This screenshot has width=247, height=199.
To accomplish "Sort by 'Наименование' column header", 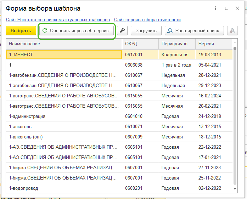I will (64, 44).
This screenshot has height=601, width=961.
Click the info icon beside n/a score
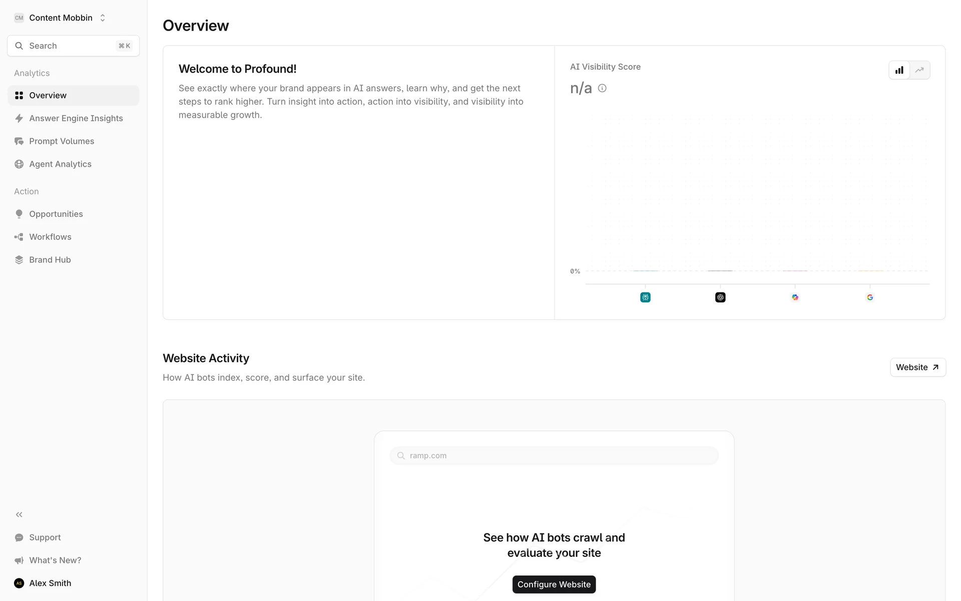click(x=602, y=88)
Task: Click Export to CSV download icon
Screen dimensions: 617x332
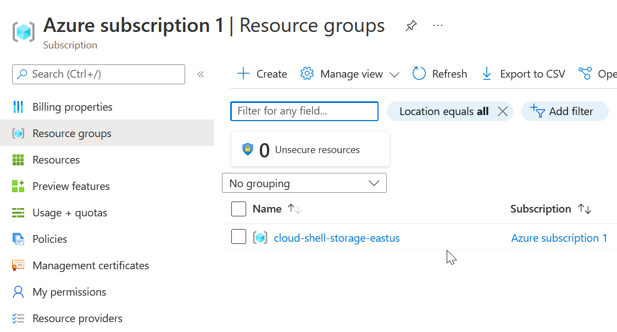Action: 486,74
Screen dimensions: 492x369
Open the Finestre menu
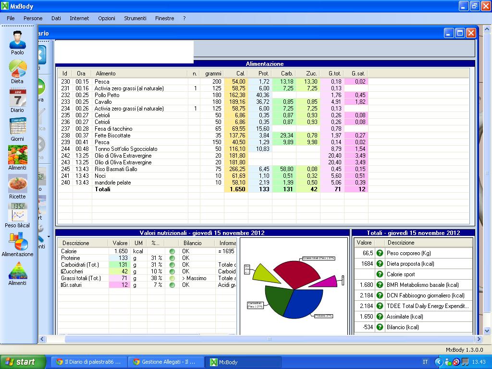click(164, 18)
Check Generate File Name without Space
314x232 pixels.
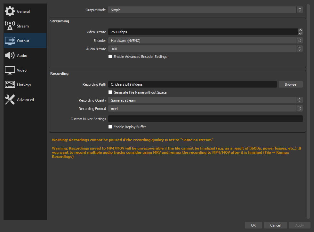point(110,92)
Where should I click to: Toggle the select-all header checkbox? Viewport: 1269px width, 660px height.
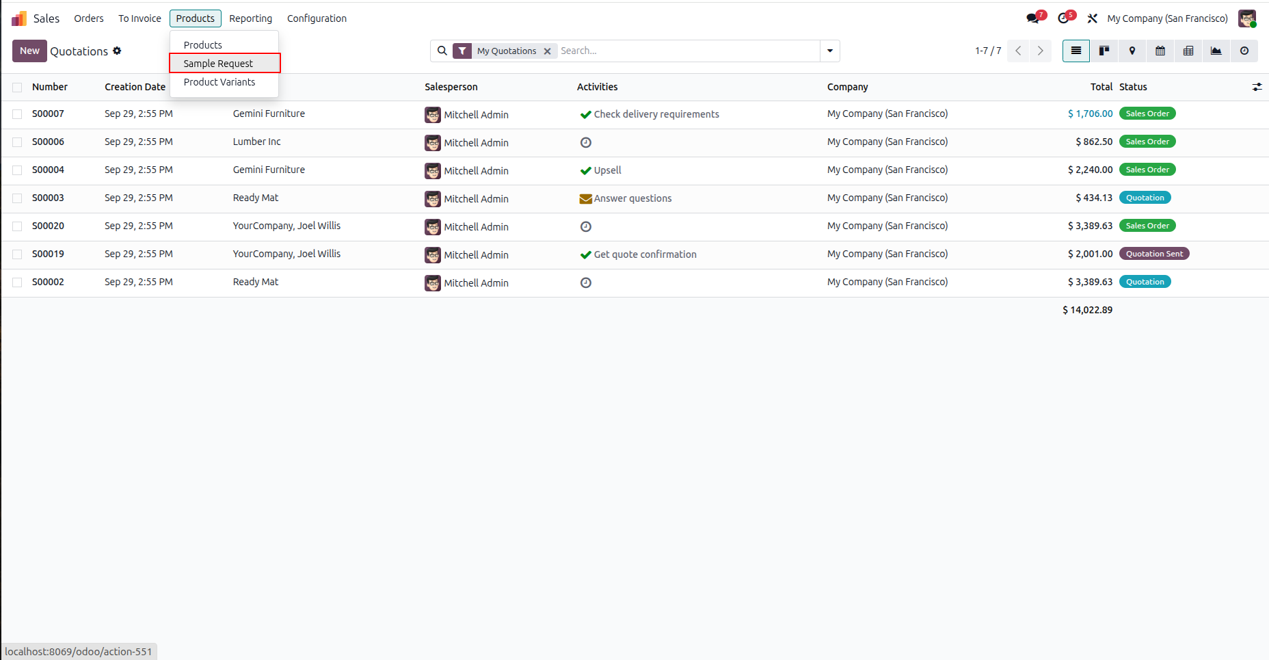(x=17, y=88)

------------

# [Problem requirements]
Word for word and without pictures, restate only the lines running from the one that contains "Click the info icon beside n/a score" through the last line of the listing above.

# [Answer for the task]
Click the info icon beside n/a score
click(x=602, y=88)
Task: Click Export to CSV download icon
Screen dimensions: 617x332
Action: 486,74
Screen dimensions: 492x369
Open the Finestre menu
click(164, 18)
Check Generate File Name without Space
314x232 pixels.
point(110,92)
Where should I click to: Toggle the select-all header checkbox? Viewport: 1269px width, 660px height.
(x=17, y=88)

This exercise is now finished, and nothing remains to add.